By Max Bowen-max.bowen@northstarreporter.com

From an increasing senior population to more signing up for programs, the town’s elders raised a number of concerns with the plan to move the Senior Center to Allen Avenue School.

At an informational meeting held on Oct. 26, Town Manager Michael Borg spoke on his proposal to spend $5 million in American Rescue Plan Act (ARPA) funding to renovate the school. The town is slated to receive nearly $8 million and has four years to spend it.

Closed in 2015, the school has been largely unused and has a host of necessary repairs. $50,000 was spent 18 months ago to analyze the building and identify these issues, which include a leaky roof, removing hazardous materials, and a new fire suppression system.

Borg said the town planned to sell the property and looked at the Emerald Square Mall—now in receivership—as a possible new site for the Senior Center.

As we tried to focus in on that, then ARPA fell out of the sky,” he said. “One of the projects I immediately thought of was Allen Avenue. I saw a potential solution to give the seniors a permanent place that is our own—it’s town property.”

Repairs would take an estimated three years to complete, with a year to receive designs and another 9-18 months for construction to be completed. An Owner Project Manager would be hired to supervise the project and deal with unexpected or increased costs. In addition, Borg thinks the site could also accommodate departments such as the Veterans Agent and Council on Disabilities, as well as Lenore’s Pantry.
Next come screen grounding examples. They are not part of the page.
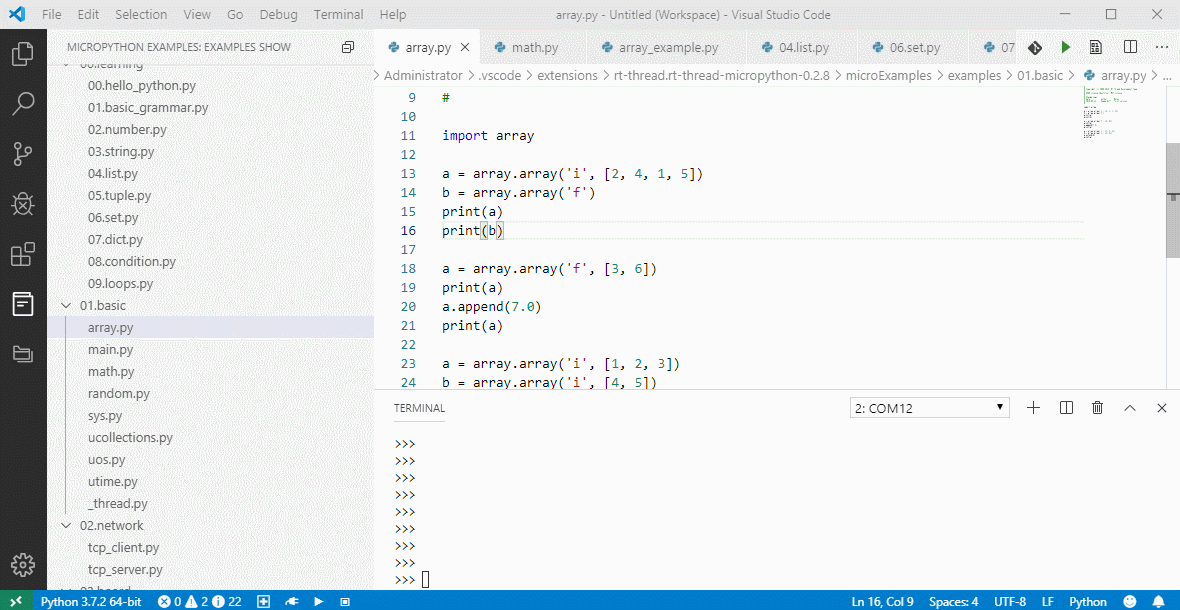Click the binary hex file icon in editor toolbar
Image resolution: width=1180 pixels, height=610 pixels.
tap(1096, 47)
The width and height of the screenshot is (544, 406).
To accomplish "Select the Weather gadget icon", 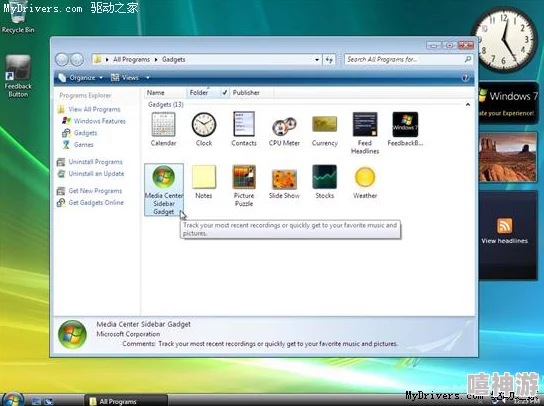I will 365,177.
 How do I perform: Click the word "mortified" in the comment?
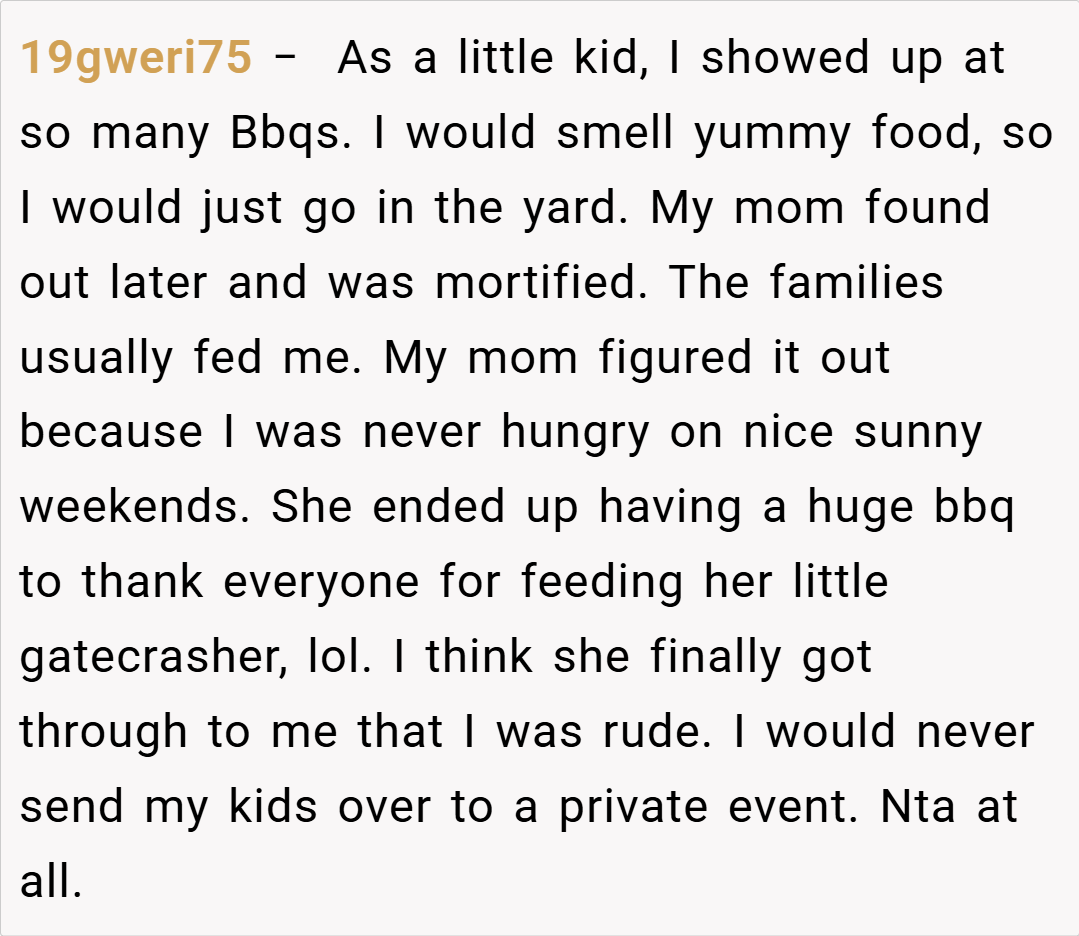click(541, 283)
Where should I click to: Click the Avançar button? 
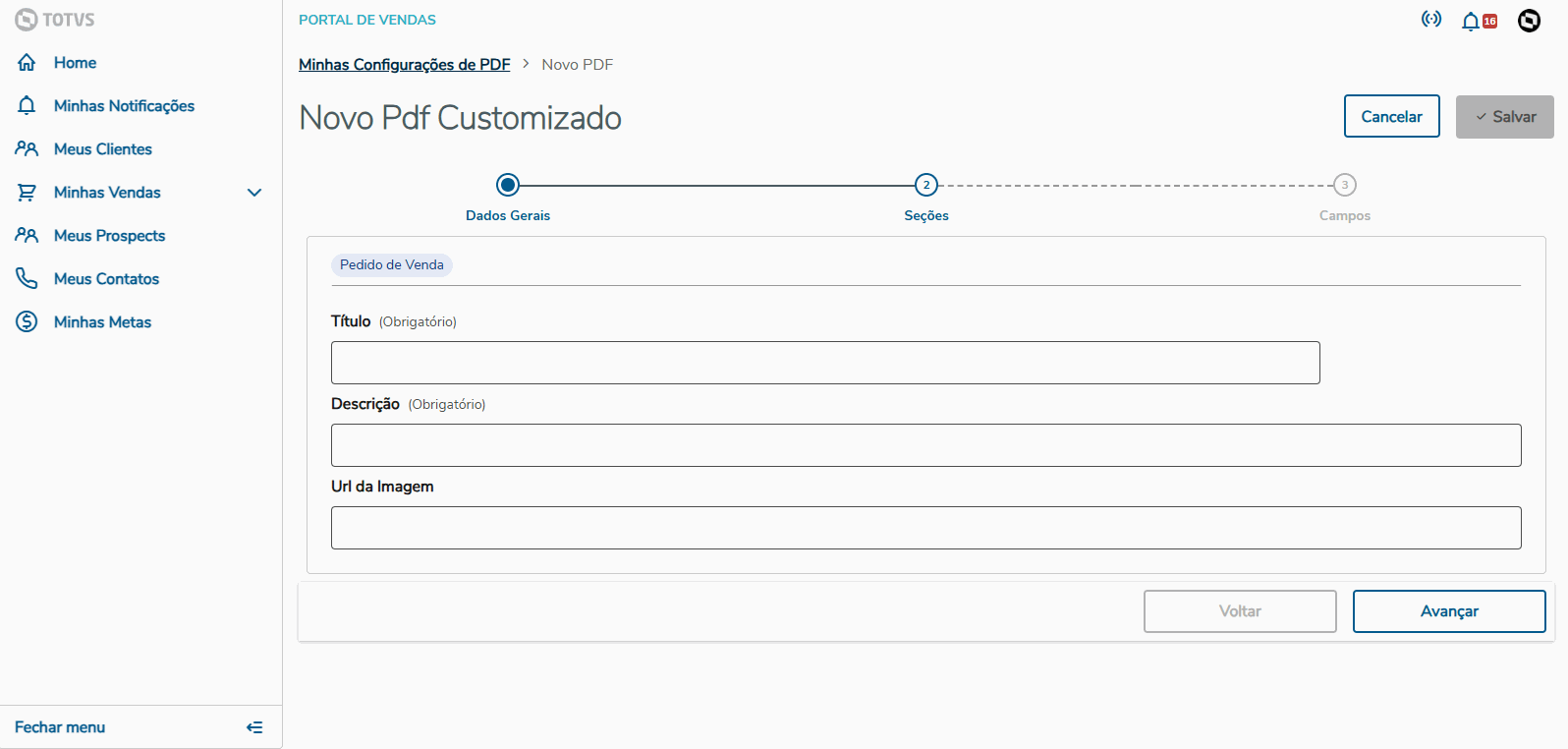pyautogui.click(x=1448, y=611)
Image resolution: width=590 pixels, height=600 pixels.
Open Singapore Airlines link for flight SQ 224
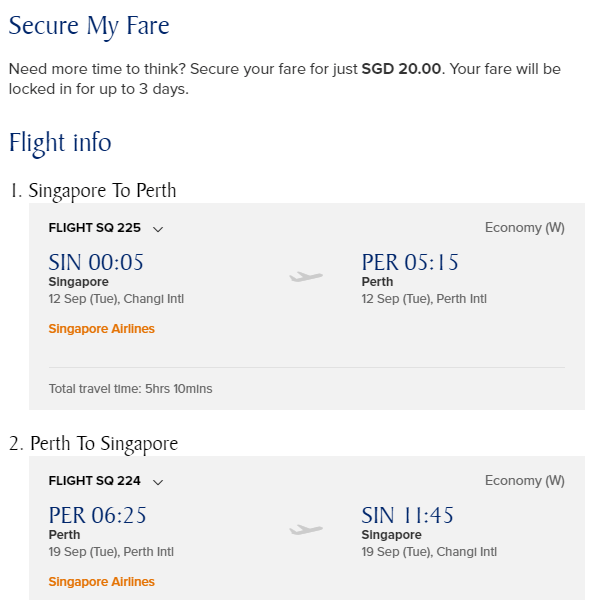(101, 582)
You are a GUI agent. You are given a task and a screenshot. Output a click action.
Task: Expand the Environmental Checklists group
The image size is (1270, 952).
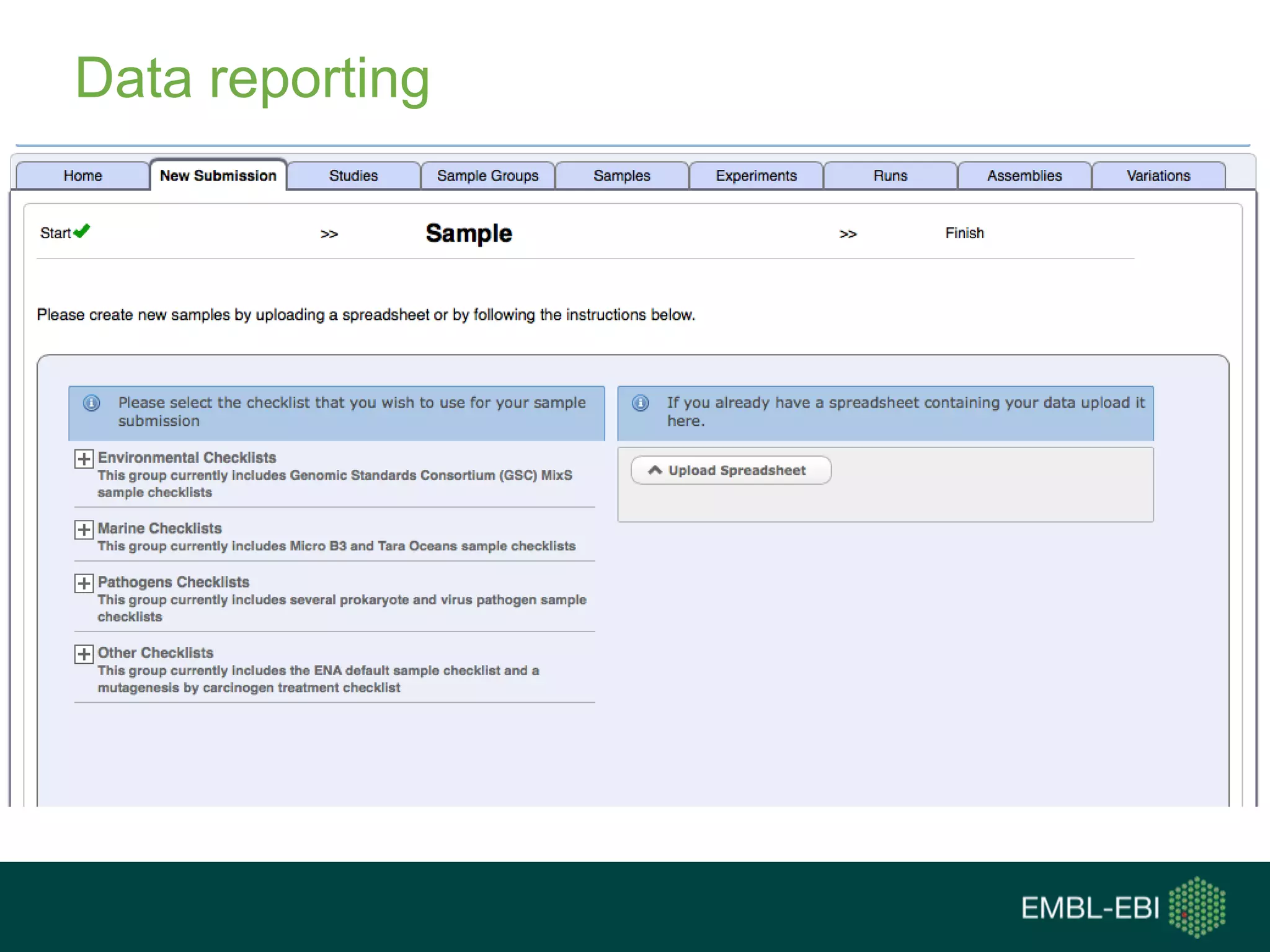pos(84,459)
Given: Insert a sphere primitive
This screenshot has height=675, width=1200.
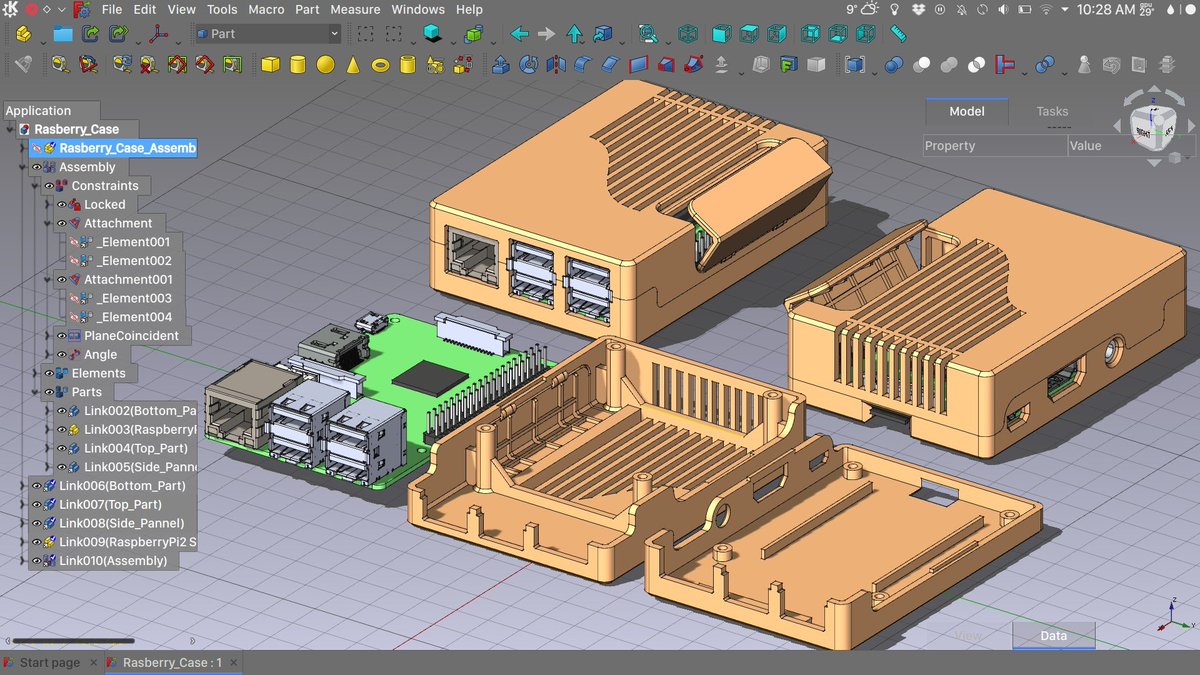Looking at the screenshot, I should [x=325, y=65].
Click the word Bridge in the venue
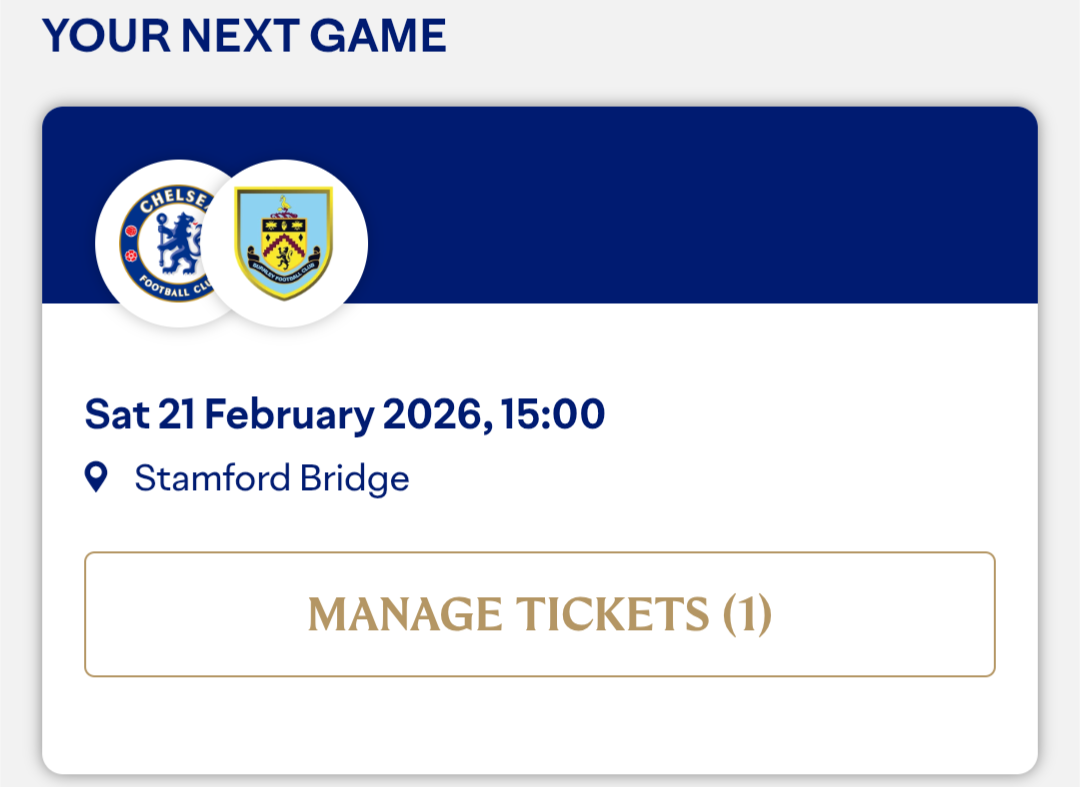The height and width of the screenshot is (787, 1080). pyautogui.click(x=355, y=479)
The end result is a facility that I believe is perfect for your needs and it can flex into the future and provide you a space for whatever activities you imagine,” said Borg.

One resident said the town’s population of senior citizens has risen steadily over the years and is now at approximately 6,000. Census predictions has it rising to 8,000 by 2030. They suggested that the entire school be used for the Senior Center and temporary classrooms adjacent to the building become the new home for town departments. Another said that many don’t participate in programs due to the limited room, but this would increase if the Senior Center was moved. Borg said they will work closely to manage the space available.

We’re committed to working with the departments to ensure this works,” he said.

Council on Aging Director Pam Hunt said that it was good to see the town step up and address the need for a new Senior Center. The current center is run out of the Howard Estate on Elm Street and $30,000 is paid to lease the property. She said that when she and Borg met, the first thing he noticed was that a new location was needed.

I know you made that commitment the first time you walked in the door,” she said. “We might need to make do and share.”

Town Councilors Justin Pare and John Simmons were also at the meeting and expressed their support for the proposal. State Rep. Adam Scanlon said even if the cost of work increases, there are other sources of funding.

Working together we will get this done,” said Simmons. “We want this to be a better situation.”